The Future Movement accused the Presidency of the Republic of submitting to the “personal ambitions” of the head of the Free Patriotic Movement, Gebran Bassil, while the presidency accused Prime Minister-designate Saad Hariri of evading his responsibility to form the government, and the International Tribunal for Lebanon announced that it may stop due to its financial crisis.
The Future Movement – led by Hariri – said today, Wednesday, that the presidency is captive to what he described as the personal ambitions of Gibran Bassil. Read also The Lebanese are angry at their country after Saudi Arabia seized a Lebanese pomegranate stuffed with drugs Paris stands on the brink of Lebanon’s collapse… The crisis of forming a government or a French dilemma?The French Foreign Minister in Beirut… What is the fate of the Paris initiative to solve the Lebanese crisis?
This came after a statement by the Presidency of the Republic in which it was stated that the claim that President Michel Aoun is trying to undermine the Taif Agreement is a deception of public opinion.

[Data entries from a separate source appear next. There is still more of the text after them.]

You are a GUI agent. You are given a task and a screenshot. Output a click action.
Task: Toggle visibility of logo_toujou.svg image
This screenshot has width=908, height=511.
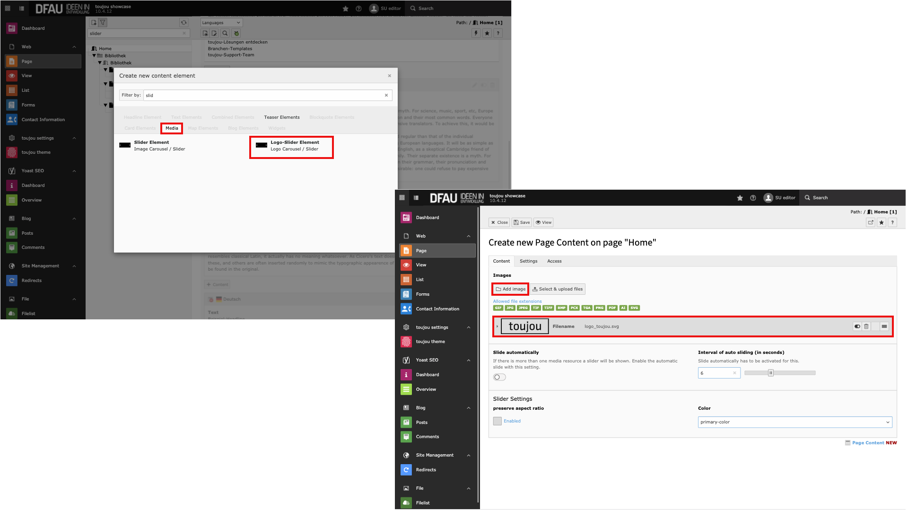click(x=857, y=326)
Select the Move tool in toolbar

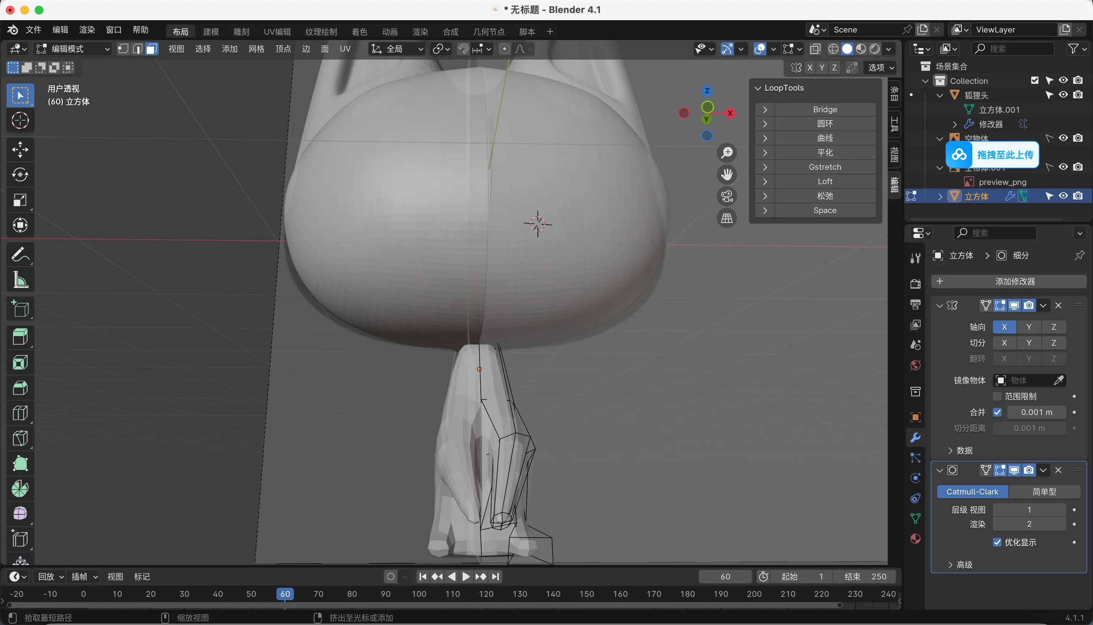point(20,149)
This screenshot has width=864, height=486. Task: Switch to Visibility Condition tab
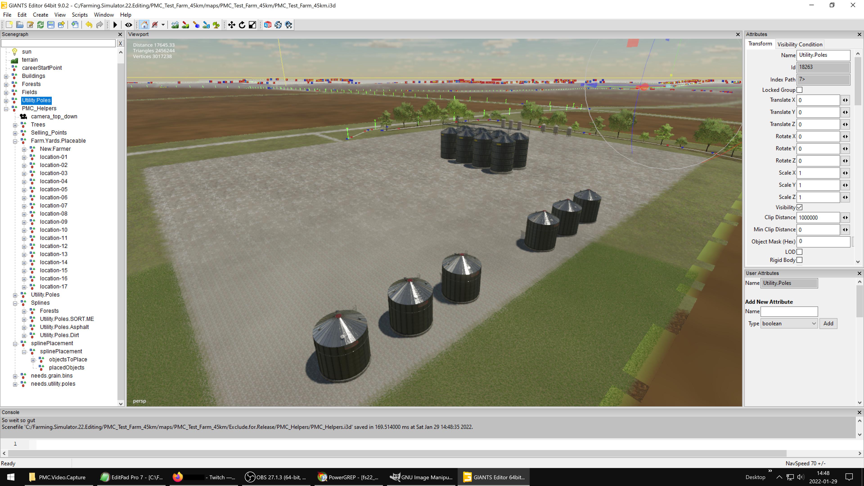coord(800,44)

The statement accused Hariri of trying to seize the powers of the President of the Republic by inventing new rules in forming the government, according to the statement’s description.
The Presidency of the Republic added that Hariri is evading his responsibilities in forming a balanced government, considering that this constitutes a further violation of the constitution and indicates a deliberate desire to obstruct the formation of the government, according to the statement.
The Future Movement had said – in a previous statement – that President Aoun and Gibran Bassil’s will to obstruction takes precedence over all national wills seeking to form a government.
The crisis in forming the government began last August when Prime Minister Hassan Diab announced the resignation of his government after protests that followed the explosion of the port of Beirut.
On the other hand, the International Tribunal for Lebanon announced that it will have to stop its work after next July due to a severe lack of funding.
The tribunal – established by the United Nations in 2007 to investigate the assassination of former Lebanese Prime Minister Rafik Hariri – said it was facing an unprecedented financial crisis, and that without immediate funding it would not be able to operate after next July.
A Reuters report revealed last week that the court’s funds – which derive 51% of its funding from voluntary contributions and 49% from the Lebanese government – have run out.
Last year, the court convicted Salim Jamil Ayyash – a member of the Lebanese Hezbollah group – in absentia in the bombing that killed Hariri and 21 others, and sentenced him to life imprisonment in a ruling that is being appealed, and the court acquitted 3 defendants belonging to the party.
The court’s budget last year amounted to 55 million euros ($67 million), and the statement issued today stated that despite the reduction of the current year’s budget by 37% and the receipt of a contribution from the United Nations in the amount of $15.5 million on behalf of Lebanon last March, contributions The other did not come true.
The statement said that court officials had informed UN Secretary-General Antonio Guterres of the situation, and that judges and other staff were preparing steps to preserve court records and taking steps “with regard to witness protection.”